A significant new tax break has been introduced for taxpayers with car loans on vehicles that meet specific criteria, as part of the One Big Beautiful Bill Act (OBBBA). Passed by Congress through the reconciliation process and signed into law last year by President Donald Trump, the OBBBA includes the 'No Tax on Car Loan Interest' provision, which allows taxpayers to deduct interest paid on qualifying car loans up to $10,000 per year. This deduction applies to loans taken out to purchase new personal vehicles, not business or commercial vehicles, and only those that underwent final assembly in the United States after December 31, 2024. Lease payments are excluded from this benefit [1].

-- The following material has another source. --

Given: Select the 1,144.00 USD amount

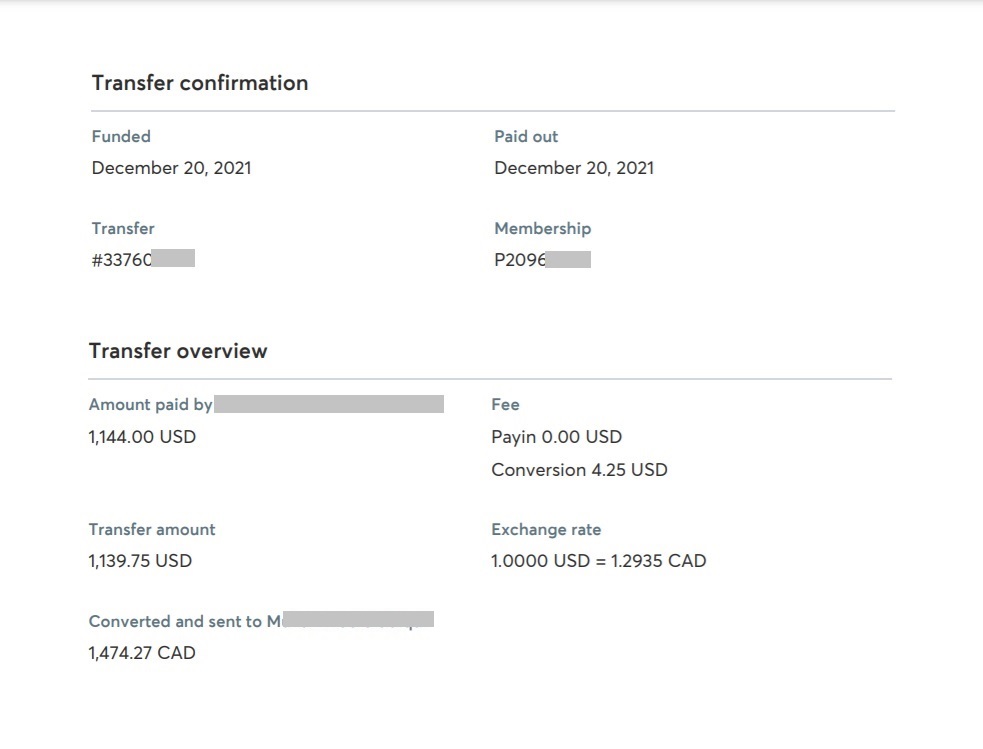Looking at the screenshot, I should coord(142,437).
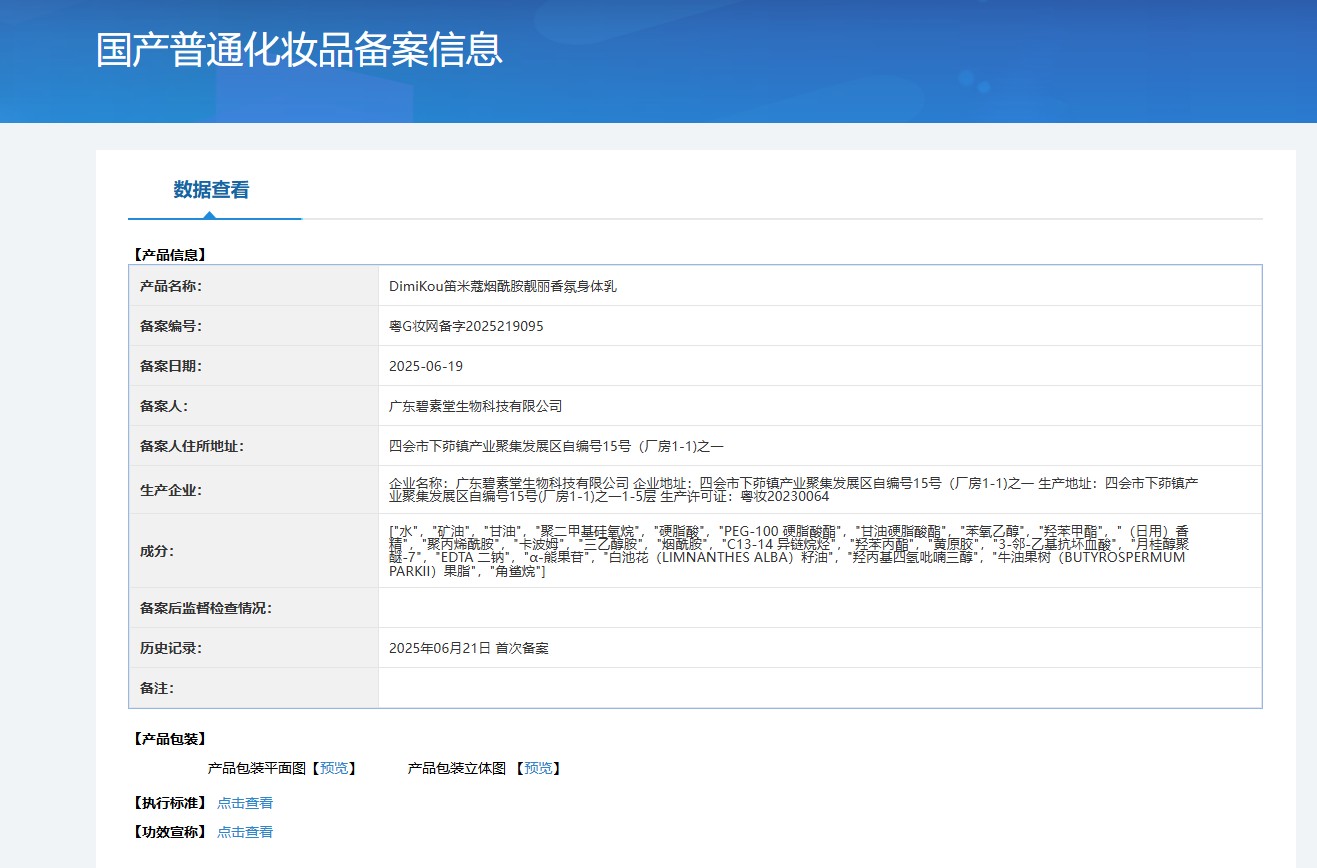Click the 产品名称 row label
1317x868 pixels.
(171, 286)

The IRS has released guidance on how to claim the deduction, which is available to both itemizers and those who claim the standard deduction. The deduction is retroactive to the 2025 tax year for eligible auto loans, and taxpayers must include their vehicle's VIN when filing their tax return. The deduction is subject to income requirements, phasing out for single filers with a modified adjusted gross income over $100,000 and joint filers over $200,000. If a qualifying auto loan is refinanced, the interest paid on the refinanced loan is generally eligible for the deduction [1].

To verify eligibility, taxpayers are instructed to check the vehicle label at the dealership, the VIN, or use the National Highway Traffic Safety Administration's VIN Decoder to confirm the vehicle's final assembly location. The deduction reduces taxable income by the amount of interest payments claimed, up to the $10,000 annual limit, meaning actual tax savings will be less than the nominal deduction amount [1].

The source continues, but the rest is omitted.